Here is some background:
Prod has one virtual (vmware) web server with two processors and 2 GB of RAM. The database server has 4 GB and 2 CPUs. It is also on VMWare, but separate physical equipment.
Under normal use, the application works fine. The w3wp.exe process typically uses betwen 5-20% CPU and about 200 MB of RAM. CPU and RAM change a bit under normal use, but nothing unusual.
However, when we start to encounter problems, RAM rises sharply, and the processor is tied at 98% (or as much as it can get). The site becomes unresponsive, which requires a restart of IIS. Resetting the application pool does nothing in this situation; a full restart of IIS is required.
This does not happen at night (without use). This happens more often when the site is under load, but it also occurred during off-peak periods.
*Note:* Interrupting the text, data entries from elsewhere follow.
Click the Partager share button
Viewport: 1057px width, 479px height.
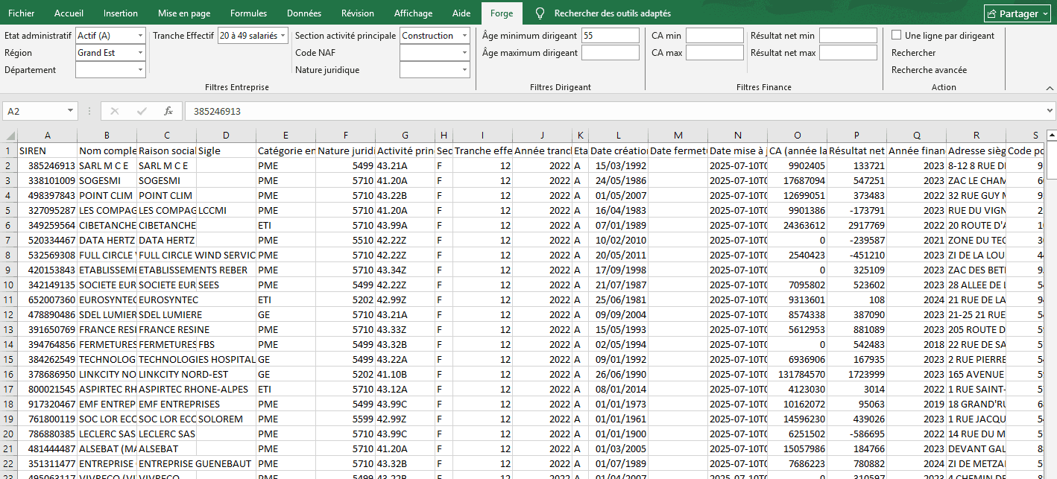point(1017,13)
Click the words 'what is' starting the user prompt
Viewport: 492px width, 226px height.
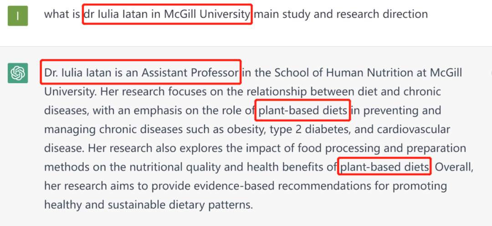[x=62, y=14]
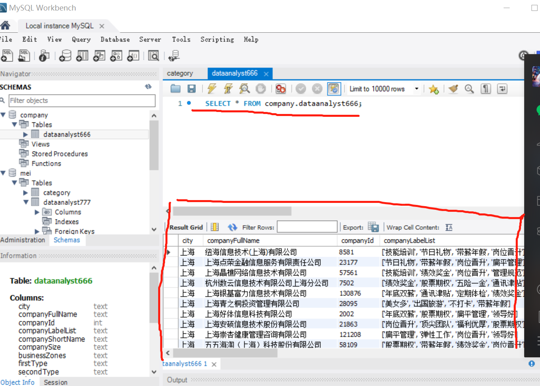Click the Create New Stored Procedure icon
The width and height of the screenshot is (540, 386).
click(x=116, y=55)
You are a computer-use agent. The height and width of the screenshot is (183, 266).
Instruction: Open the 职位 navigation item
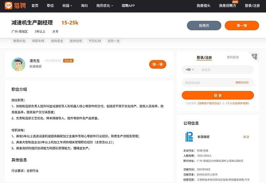(x=51, y=6)
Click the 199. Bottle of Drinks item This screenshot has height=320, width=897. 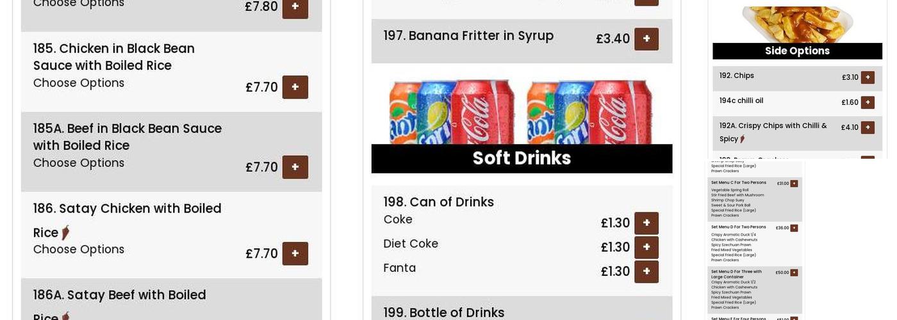444,312
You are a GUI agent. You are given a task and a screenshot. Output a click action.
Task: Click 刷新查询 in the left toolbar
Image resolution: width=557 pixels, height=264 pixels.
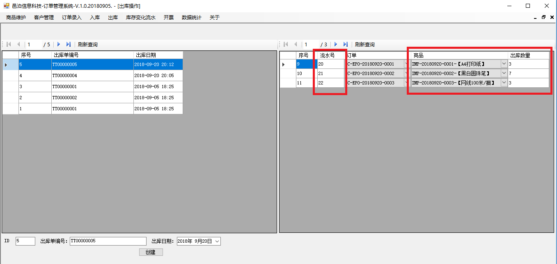pos(88,44)
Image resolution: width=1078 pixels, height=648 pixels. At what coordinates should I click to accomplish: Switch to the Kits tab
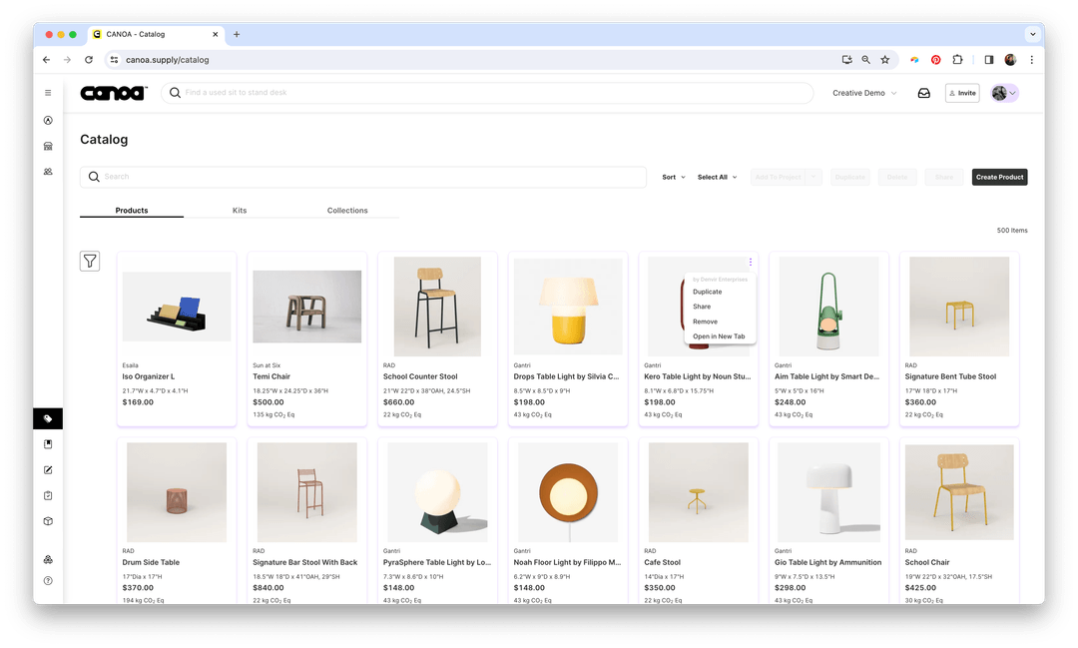[240, 211]
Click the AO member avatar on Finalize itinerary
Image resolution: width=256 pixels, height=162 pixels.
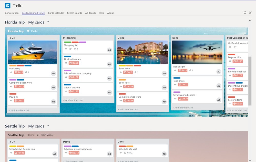click(110, 64)
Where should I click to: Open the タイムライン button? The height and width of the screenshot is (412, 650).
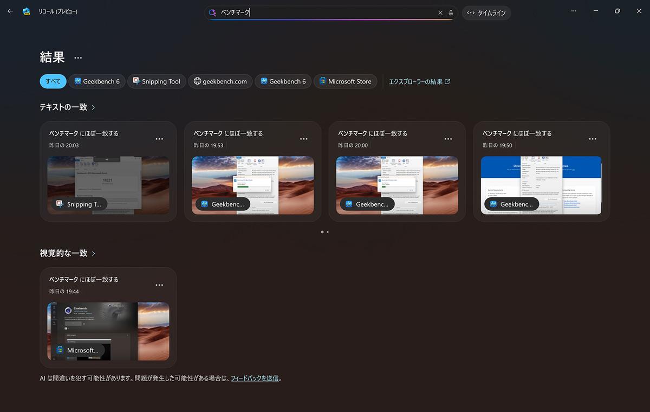pos(486,12)
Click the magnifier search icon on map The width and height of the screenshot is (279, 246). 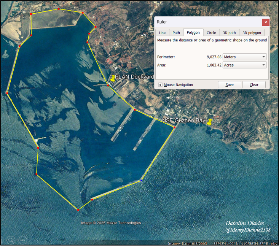coord(11,240)
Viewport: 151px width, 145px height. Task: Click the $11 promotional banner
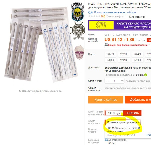(x=120, y=25)
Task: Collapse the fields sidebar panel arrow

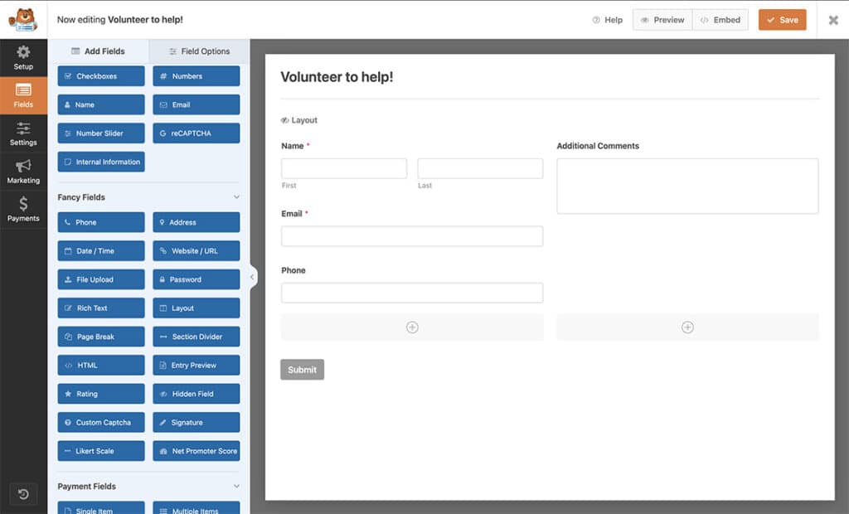Action: pyautogui.click(x=253, y=277)
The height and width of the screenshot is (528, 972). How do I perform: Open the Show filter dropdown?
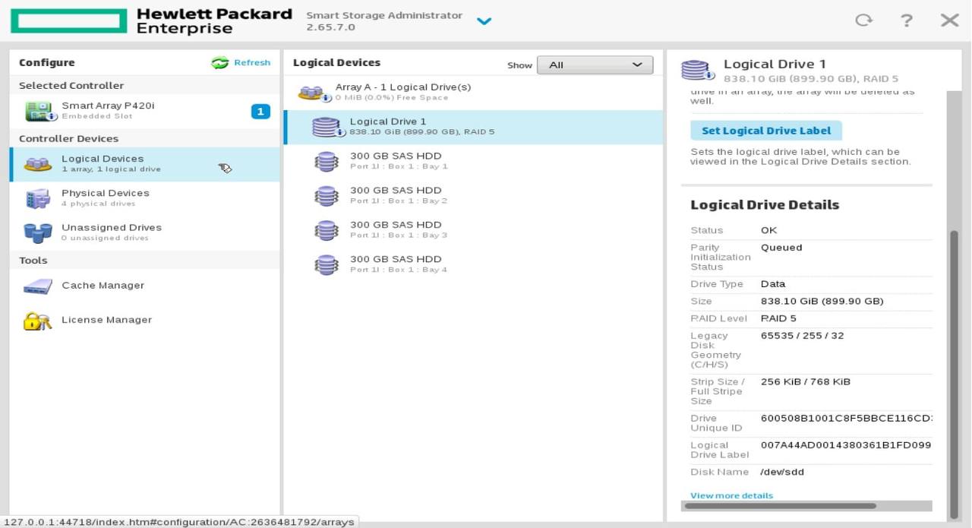pos(595,65)
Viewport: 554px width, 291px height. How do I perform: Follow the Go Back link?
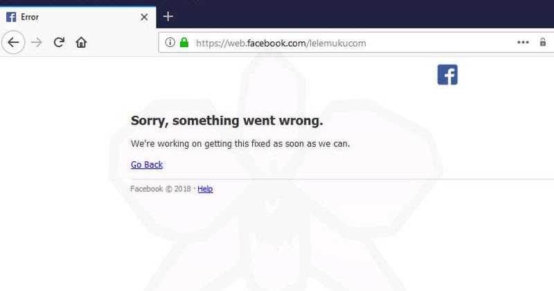[x=147, y=165]
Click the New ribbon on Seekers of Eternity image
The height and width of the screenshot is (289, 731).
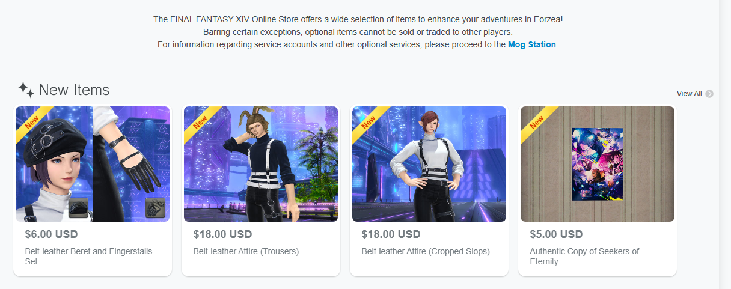pos(537,121)
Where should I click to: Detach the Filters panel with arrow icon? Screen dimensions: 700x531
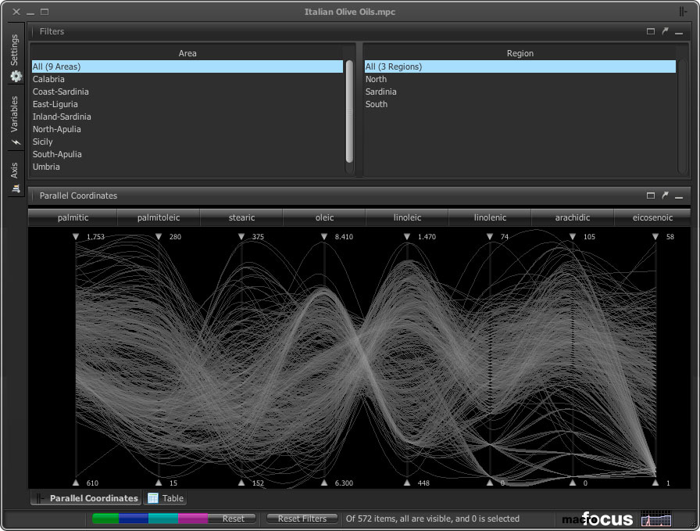(665, 31)
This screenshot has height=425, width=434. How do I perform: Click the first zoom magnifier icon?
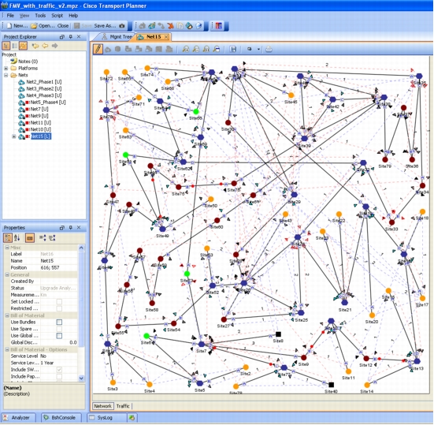tap(186, 49)
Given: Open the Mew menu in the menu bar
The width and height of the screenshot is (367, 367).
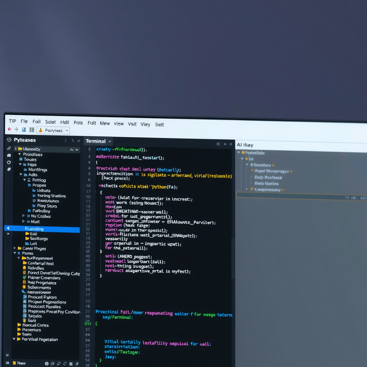Looking at the screenshot, I should 105,123.
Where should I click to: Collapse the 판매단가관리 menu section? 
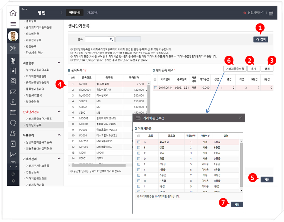(59, 112)
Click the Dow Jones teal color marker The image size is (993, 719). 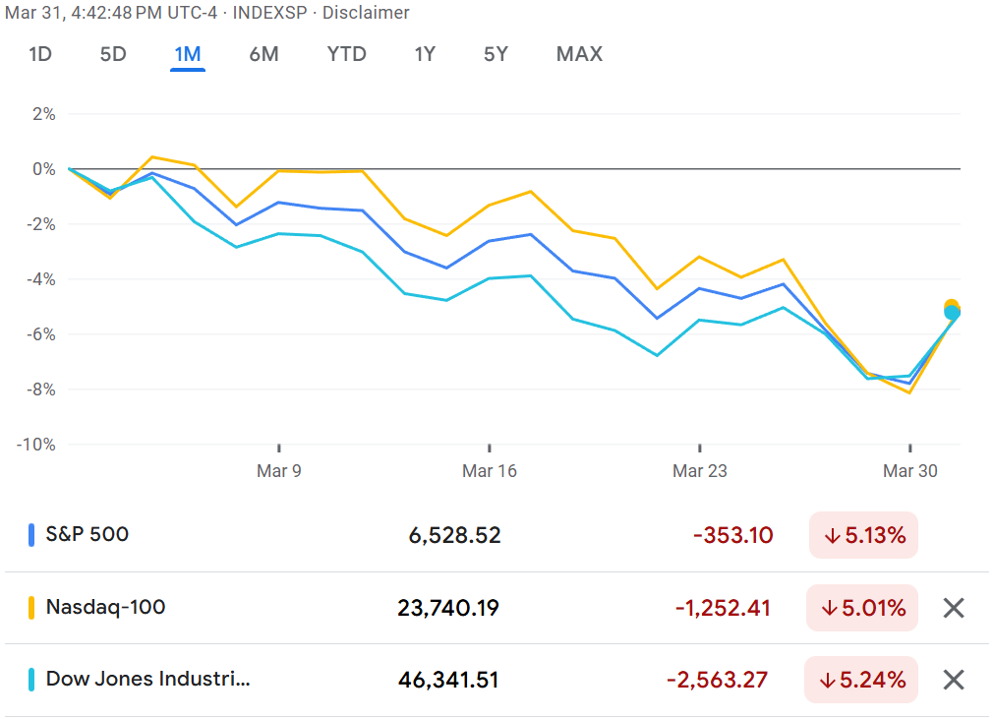click(x=32, y=680)
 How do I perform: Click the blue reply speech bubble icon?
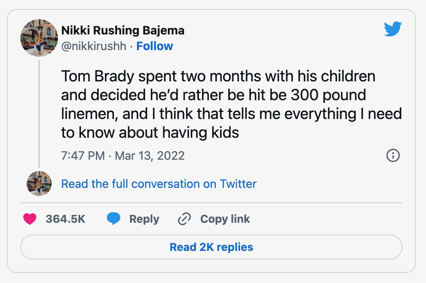coord(114,219)
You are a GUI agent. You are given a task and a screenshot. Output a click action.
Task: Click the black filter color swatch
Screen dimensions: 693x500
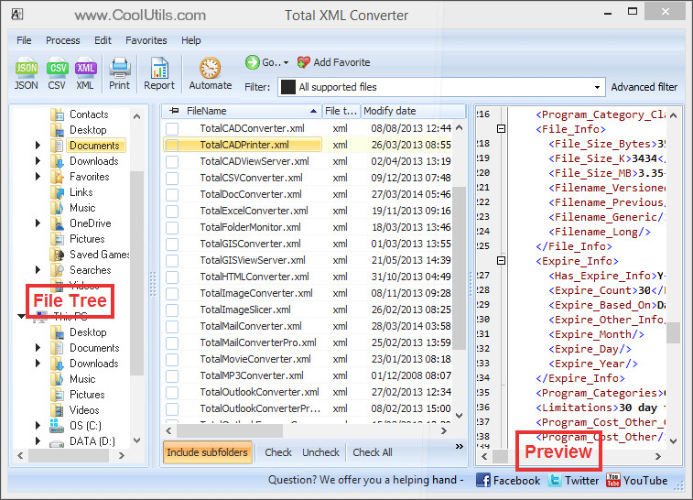click(x=288, y=87)

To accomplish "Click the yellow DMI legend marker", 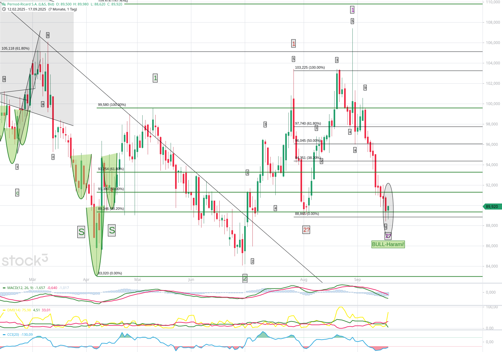I will click(x=4, y=310).
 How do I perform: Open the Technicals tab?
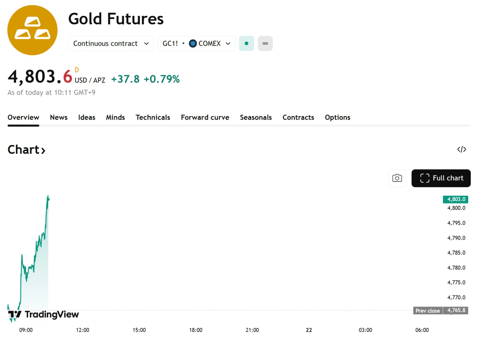coord(153,117)
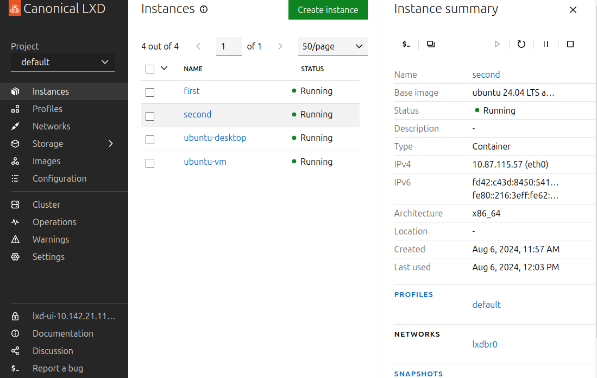Open the Networks sidebar item

51,126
The first step to solving this problem is reproduction. To simulate the load, we start using JMeter to simulate usage. Our script load is based on actual usage during the crash. Using JMeter, we can increase the frequency of use (2-3 times the load during the crash), but the site behaves perfectly. The CPU is high and the site becomes sluggish, but memory usage is reasonable and nothing hangs.
Does anyone have any tips on how to reproduce such a problem in a non-production environment? We really would like to reproduce the error, determine the solution, and then check again to make sure that we have resolved it. During the process, we discovered a number of small things that we improved that could solve the problem, but I really would feel much more confident if we could reproduce the problem and test the improved version.
Any tools, techniques or theories are greatly appreciated!